OPTIONS (library = 'gs://httparchive/lib/cheerio.js')

From there, the UDF was able to reference the cheerio object to parse the HTML input and generate the results. You can see it in action at capo.sql.

Querying HTML in BigQuery

Here's a full demo of the example.com link text solution in action:

DECLARE example_html STRING;
SET example_html = '''
<!doctype html>
<html>
<head>
    <title>Example Domain</title>

    <meta charset="utf-8" />
    <meta http-equiv="Content-type" content="text/html; charset=utf-8" />
    <meta name="viewport" content="width=device-width, initial-scale=1" />
    <style type="text/css">...</style>    
</head>

<body>
<div>
    <h1>Example Domain</h1>
    <p>This domain is for use in illustrative examples in documents. You may use this
    domain in literature without prior coordination or asking for permission.</p>
    <p><a href="https://www.iana.org/domains/example">More information...</a></p>
</div>
</body>
</html>
''';

CREATE TEMP FUNCTION getLinkText(html STRING)
RETURNS STRING LANGUAGE js
OPTIONS (library = 'gs://httparchive/lib/cheerio.js') AS '''
try {
  const $ = cheerio.load(html);
  return $('p:last-child a').text();
} catch (e) {
  return null;
}
''';

SELECT getLinkText(example_html) AS link_text

🔗 Try it on BigQuery

The results show it working as expected:

Limitations

Cheerio is marketed as fast and efficient.

If you try to parse every HTML response body in HTTP Archive, the query will fail.

Fully built, the library is 331 KB. And due to the need for storing the HTML in memory to parse it, it consumes a lot of memory for large blobs.

To minimize the chances of OOM errors and speed up the query, one thing you can do is pare down the HTML to the area of interest using only the most basic regular expressions.

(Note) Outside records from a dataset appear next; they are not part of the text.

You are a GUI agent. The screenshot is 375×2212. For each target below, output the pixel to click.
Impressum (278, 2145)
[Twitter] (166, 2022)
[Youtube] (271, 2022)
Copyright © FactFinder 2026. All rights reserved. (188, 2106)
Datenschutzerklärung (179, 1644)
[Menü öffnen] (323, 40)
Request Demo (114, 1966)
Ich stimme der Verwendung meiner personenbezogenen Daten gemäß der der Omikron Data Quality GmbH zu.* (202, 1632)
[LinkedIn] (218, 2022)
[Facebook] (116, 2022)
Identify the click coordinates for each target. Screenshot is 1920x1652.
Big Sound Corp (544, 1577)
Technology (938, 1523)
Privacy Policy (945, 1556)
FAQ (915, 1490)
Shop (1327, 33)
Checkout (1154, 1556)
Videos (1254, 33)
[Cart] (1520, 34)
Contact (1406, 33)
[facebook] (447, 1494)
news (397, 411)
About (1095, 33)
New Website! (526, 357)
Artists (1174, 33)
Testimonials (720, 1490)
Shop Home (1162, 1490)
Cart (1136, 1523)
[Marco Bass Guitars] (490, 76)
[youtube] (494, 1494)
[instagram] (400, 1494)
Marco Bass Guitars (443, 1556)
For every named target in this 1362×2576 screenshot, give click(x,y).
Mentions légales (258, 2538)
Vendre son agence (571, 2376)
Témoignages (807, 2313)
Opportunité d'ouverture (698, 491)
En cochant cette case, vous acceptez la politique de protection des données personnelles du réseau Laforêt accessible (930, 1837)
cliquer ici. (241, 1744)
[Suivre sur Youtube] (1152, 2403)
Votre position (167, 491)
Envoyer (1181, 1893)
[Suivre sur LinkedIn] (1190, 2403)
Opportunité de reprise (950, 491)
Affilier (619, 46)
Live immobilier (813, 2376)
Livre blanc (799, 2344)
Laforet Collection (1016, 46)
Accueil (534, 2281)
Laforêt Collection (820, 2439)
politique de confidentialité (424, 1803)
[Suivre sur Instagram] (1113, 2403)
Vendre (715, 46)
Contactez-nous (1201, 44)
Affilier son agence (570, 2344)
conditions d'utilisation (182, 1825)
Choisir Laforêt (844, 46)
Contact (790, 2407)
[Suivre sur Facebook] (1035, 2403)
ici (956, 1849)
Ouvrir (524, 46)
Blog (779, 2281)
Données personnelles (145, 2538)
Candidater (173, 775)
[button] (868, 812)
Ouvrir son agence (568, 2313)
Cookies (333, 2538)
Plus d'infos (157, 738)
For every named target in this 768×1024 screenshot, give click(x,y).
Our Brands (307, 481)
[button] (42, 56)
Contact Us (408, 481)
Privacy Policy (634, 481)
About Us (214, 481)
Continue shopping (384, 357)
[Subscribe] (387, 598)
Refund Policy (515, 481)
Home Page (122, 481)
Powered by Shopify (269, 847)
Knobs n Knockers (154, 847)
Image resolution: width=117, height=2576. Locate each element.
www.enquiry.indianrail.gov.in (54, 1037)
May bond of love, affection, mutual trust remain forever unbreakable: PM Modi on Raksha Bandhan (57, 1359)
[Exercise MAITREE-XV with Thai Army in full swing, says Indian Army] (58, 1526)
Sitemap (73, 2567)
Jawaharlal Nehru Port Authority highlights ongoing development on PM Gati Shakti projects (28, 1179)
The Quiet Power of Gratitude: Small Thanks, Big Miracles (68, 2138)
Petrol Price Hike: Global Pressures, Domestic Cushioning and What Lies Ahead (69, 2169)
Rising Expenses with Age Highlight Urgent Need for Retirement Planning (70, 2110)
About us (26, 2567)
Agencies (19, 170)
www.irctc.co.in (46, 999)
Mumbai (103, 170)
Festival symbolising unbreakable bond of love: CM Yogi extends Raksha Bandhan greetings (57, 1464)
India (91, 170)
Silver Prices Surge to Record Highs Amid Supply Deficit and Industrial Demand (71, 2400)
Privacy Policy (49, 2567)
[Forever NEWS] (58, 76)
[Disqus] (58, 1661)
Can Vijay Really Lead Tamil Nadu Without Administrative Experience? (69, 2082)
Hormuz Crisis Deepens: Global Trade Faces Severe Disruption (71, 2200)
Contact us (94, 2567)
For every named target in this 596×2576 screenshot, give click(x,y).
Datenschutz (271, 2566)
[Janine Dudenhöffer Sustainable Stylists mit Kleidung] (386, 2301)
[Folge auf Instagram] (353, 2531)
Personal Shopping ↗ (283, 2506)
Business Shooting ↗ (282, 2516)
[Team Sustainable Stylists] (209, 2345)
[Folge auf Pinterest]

Since the capo script is only concerned with the <head> element, I grabbed everything up to the closing </head> tag:

httparchive.fn.CAPO(
  REGEXP_EXTRACT(
    response_body,
    r'(?i)(.*</head>)'
  )
)

If there are no natural "breakpoints" in the document for your use case, you could also consider restricting the input to a certain character length like WHERE LENGTH(response_body) < 1000. The query will work and it'll run more quickly, but the results will be biased towards smaller pages.

Also, some documents may not be able to be parsed at all, resulting in exceptions. I added try/catch blocks to the UDF to intercept any exceptions and return null instead.

That also means that your query needs to be able to handle null values instead. For example, to get the first <head> element from the results, I needed to use SAFE_OFFSET instead of plain old OFFSET to avoid breaking the query on null values: elements[SAFE_OFFSET(0)].

Wrapping up

Cheerio is a really powerful new tool in the HTTP Archive toolbox. It unlocks new types of analysis that used to be prohibitively complex. In the capo.sql use case, I was able to extract insights about pages' <head> elements that would have only been possible with custom metrics on future datasets.

I'm really interested to see what new insights are possible with this approach. Let me know your thoughts in the comments and how you plan to use it.